Graham Rahal (15) leads Ryan Briscoe (5), from Australia, towards turn one during the opening practice session, Friday morning, June 26, 2015, for the IndyCar auto race at Auto Club Speedway in Fontana, Calif. (AP Photo/Will Lester)

FONTANA, Calif. (AP) — Graham Rahal held onto the lead out of a caution with three laps left to earn his second IndyCar win, closing out a wild, record-setting day at Auto Club Speedway on Saturday.

A sparse crowd showed up to Auto Club Speedway, but the few fans got to see quite a show as cars sling-shotted past each other at an average of 205 mph and raced up to five-wide around the 2-mile oval.

The 500-mile race eclipsed the season high for lead changes — 37 at Indianapolis — by the midpoint and had 80 overall, topping the IndyCar record of 73 set at Auto Club Speedway in 2001.

Rahal went in front late and stayed there after a late red flag, winning under caution after Ryan Briscoe went airborne in a collision with Ryan Hunter-Reay. Rahal’s first victory was at St. Petersburg in 2008.

Tony Kanaan finished second, Marco Andretti was third and series points leader Juan Pablo Montoya fourth.

After three years serving as the season finale under the lights, the Fontana race was moved to June with a daytime start. The heat of inland Southern California — it was close to 90 degrees at the green flag — made it tougher on teams to get the right setup and put a premium on drivers finding the right racing grooves on seam-filled Auto Club Speedway.

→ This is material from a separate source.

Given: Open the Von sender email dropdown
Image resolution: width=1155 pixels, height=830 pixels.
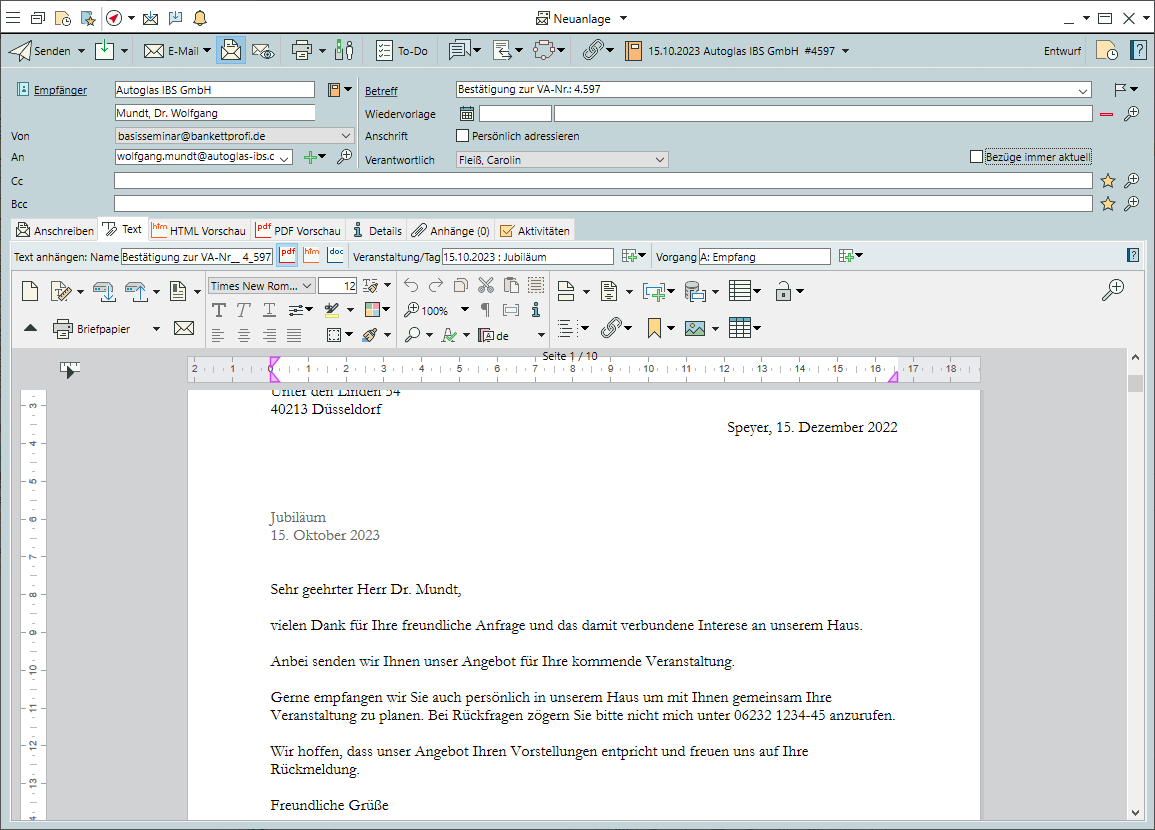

Adding another dimension, IndyCar has a new aero kit configuration for this season, putting much more downforce on the cars than a year ago at Fontana.

Some drivers, including Montoya, were concerned the extra downforce would lead to pack racing at Fontana, which is entertaining for the fans, but dangerous for the drivers.

That’s what happened — at least the entertaining part — in a frenetic day of racing.

Drivers began swapping spots from the drop of the green flag, sometimes going four-wide around the corners. Much of the action was up front, with 32 lead changes in the opening 100 laps.

Despite the chaos, the first caution didn’t come until the lap 136, when Helio Castroneves went into the wall after being squeezed between Will Power and Briscoe.

Castroneves, who entered the race fourth in points, led the most laps to that point (43), but was unable to return after the crew tried to fix his car.

“They just closed it up; Briscoe didn’t have to do that,” Castroneves said.

The chaos continued.

Cars darted and dashed around each other at more than 200 mph, occasionally touching tires in what looked like video-game racing at times. The cars went five wide with less than 50 laps left and there were two rows of four-wide racing a few minutes after that.

Power took the lead after a caution with 30 laps left, but Briscoe went around him. Rahal managed to squeeze past Briscoe by inches just before Power and Sato came together with nine laps left, bringing out a red flag.

Several drivers made a run at Rahal, but the third-generation driver held them off to earn the checkers.